Editing:Editing on Arguably
Guide to editing
The following is a guide to initiate new users into the editing framework.
Arguably.io utilizes a template to organize semantic claims. The template serves to connect a primary claim to its related claims.
Step 1: Choose a claim about some topic of your choosing.
Step 2: Distill your chosen claim into a brief statement. Submit this statement as the Statement of the claim.
Step 3: Determine the nature of the claim. Submit it as the Nature of claim.
Step 4: Research the claim. Take care to provide the strongest argument to validate the claim. The editor is not meant to provide a full-length discussion that includes supporting and contradicting evidence. Save the contradicting evidence for the counter claim, which will have its own separate page.
Step 5: Following research, determine the level of certainty of the claim. Submit this it as the Level of certainty.

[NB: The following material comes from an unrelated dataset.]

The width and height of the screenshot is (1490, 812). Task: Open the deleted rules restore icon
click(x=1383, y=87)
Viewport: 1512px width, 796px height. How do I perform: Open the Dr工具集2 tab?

Step 6: Determine the counter claim of the primary claim. The counter claim is usually a negative version of the primary claim ([x] is / [x] is not). Sometimes, there may be related claims which do not contradict the primary claim, but are more plausible.

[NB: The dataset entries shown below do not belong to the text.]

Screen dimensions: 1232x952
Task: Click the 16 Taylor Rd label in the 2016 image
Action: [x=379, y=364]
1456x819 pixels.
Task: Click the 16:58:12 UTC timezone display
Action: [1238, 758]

Step 7: The validity of the primary claim may be dependent on one or more other claims, called foundational claims. Include these other claims next to Dependent on. These references are useful to establish a relationship between claims.
Step 8: The primary claim may be a foundational claim for other related claims. Include these other claims next to Dependency of.
List of terms for editing
The Claim Template
- Statement of claim - A statement of a claim is a pithy assertion that includes a subject and a verb.

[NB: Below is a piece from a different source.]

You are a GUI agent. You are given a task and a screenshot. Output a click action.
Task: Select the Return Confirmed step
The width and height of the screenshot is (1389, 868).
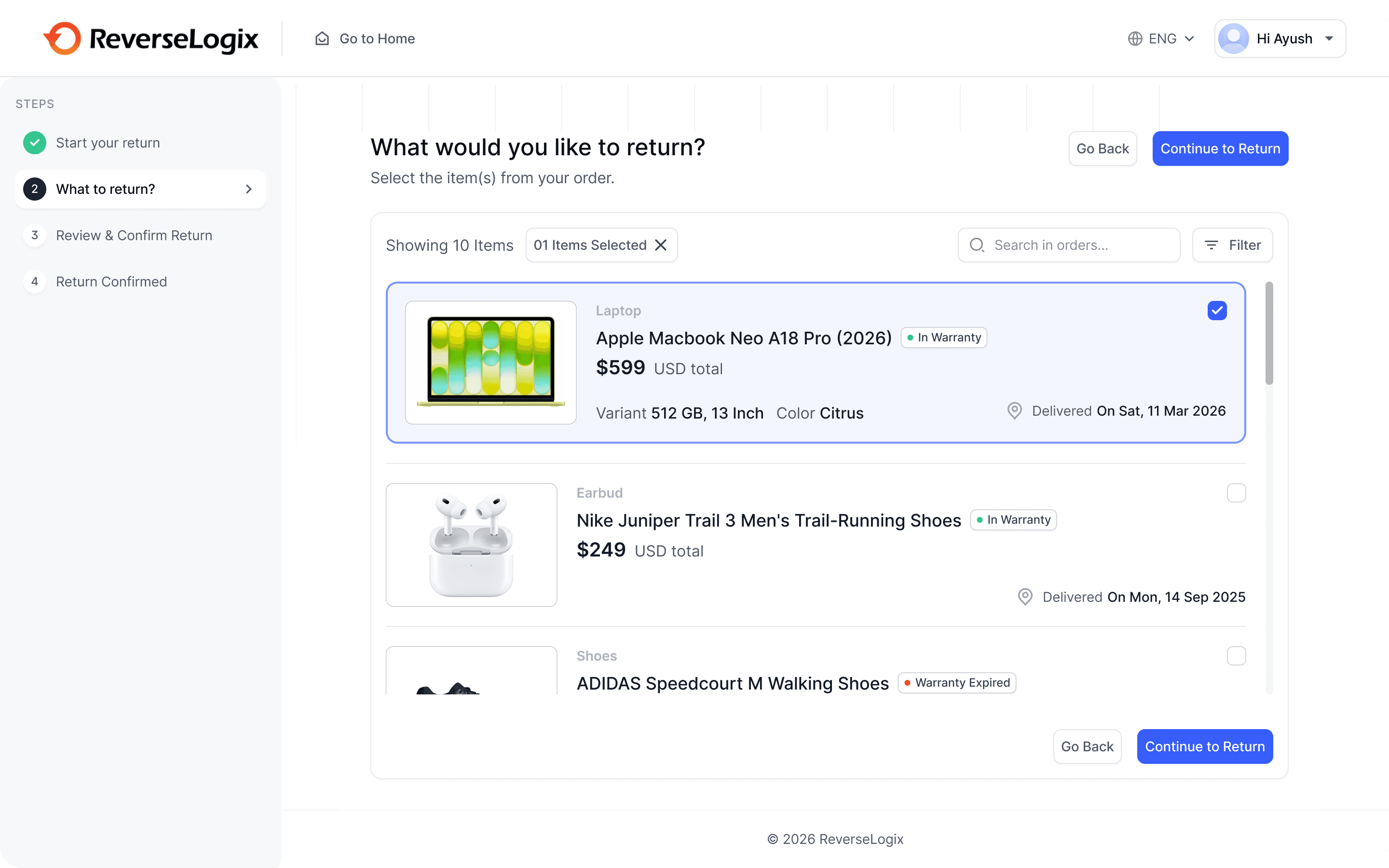[111, 282]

- Example of statement: 'Mike Tyson's lisp is a result of brain damage'
- Nature of claim - a category into which a claim is organized. Such natures include:
- Level of certainty - the degree to which the truth of a claim has been established.
- Proven True
- Proven False
- Possible, with some evidence
- Possible, but lacking evidence
- Counter claim - a pithy assertion that contradicts the primary claim.
- Example(1): the primary claim may be 'Jesus was a real human being', to which the counter claim would be 'Jesus was not a real human being.'
- Example(2): the primary claim may be 'Municipal waste water terminates in Lake Ontario,' to which the counter claim would be 'Waste water does not terminate in Lake Ontario.'
- Foundational claim - a claim upon which the truth of the primary claim depends, either wholly or partially.
- Example: 'Henry can walk' is a claim which is foundational to the claim 'Henry walked around town.' The latter claim is wholly dependent on the former claim.
- Dependent claim - a claim that depends, either wholly or partially, on the truth of the primary claim for its own validity.
- Example: If 'Henry walked around town' is the primary claim, then 'Henry can walk' is the dependency of the primary claim. The former depends upon the latter, thus the latter is a dependency of the former.